_RECORDS FOR THIS EXERCISE_
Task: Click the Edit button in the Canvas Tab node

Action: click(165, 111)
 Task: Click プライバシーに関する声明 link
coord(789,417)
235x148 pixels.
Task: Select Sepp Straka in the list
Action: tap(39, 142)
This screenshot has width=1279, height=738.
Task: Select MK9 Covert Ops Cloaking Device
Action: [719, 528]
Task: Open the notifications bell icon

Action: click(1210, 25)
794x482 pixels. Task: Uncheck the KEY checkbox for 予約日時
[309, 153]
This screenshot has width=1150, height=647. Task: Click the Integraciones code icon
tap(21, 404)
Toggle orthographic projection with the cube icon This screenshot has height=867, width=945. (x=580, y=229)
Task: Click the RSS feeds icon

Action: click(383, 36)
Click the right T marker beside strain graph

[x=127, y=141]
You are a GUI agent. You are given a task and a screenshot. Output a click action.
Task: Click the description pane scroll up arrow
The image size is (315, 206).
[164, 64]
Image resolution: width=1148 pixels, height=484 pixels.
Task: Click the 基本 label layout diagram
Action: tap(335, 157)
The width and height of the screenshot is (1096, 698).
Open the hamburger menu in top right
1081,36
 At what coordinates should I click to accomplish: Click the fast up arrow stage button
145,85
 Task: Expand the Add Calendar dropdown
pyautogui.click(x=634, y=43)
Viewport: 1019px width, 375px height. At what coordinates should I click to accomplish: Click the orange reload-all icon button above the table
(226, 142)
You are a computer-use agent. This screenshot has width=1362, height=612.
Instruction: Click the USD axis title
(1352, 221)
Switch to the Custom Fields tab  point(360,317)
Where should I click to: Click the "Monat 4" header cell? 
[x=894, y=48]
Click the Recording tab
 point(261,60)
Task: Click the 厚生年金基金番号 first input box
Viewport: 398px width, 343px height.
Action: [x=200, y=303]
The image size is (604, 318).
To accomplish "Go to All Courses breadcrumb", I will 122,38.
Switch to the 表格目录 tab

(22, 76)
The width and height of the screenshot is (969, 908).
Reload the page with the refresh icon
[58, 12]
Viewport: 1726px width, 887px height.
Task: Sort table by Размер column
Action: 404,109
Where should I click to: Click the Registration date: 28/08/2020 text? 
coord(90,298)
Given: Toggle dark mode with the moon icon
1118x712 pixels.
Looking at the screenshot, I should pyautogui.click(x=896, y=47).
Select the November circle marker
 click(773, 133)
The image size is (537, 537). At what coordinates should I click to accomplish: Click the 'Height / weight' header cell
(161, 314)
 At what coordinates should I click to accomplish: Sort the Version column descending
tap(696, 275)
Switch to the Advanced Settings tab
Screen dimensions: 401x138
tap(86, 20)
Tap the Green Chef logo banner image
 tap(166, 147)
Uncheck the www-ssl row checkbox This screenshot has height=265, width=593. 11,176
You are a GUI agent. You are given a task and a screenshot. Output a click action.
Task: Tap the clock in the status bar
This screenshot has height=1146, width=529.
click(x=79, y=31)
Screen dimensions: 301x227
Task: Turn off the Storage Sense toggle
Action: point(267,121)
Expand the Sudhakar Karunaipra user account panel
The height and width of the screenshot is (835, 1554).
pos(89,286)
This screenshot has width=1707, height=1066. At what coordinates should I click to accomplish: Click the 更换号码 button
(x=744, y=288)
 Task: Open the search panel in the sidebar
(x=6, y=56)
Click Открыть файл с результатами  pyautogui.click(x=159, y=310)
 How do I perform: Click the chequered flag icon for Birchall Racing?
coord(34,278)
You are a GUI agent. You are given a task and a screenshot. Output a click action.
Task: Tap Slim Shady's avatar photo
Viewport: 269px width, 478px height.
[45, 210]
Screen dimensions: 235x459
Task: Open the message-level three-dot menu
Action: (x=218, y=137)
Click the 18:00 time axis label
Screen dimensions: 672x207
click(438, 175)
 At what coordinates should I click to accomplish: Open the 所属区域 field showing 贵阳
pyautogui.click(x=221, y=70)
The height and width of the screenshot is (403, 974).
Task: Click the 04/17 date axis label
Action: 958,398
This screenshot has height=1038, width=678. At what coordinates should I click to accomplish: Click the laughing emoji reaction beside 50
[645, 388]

_WRITTEN EXERCISE_
Return each line of the material above that contains the string "right".

_SOLUTION FOR THIS EXERCISE_
Click the right T marker beside strain graph
Open the hamburger menu in top right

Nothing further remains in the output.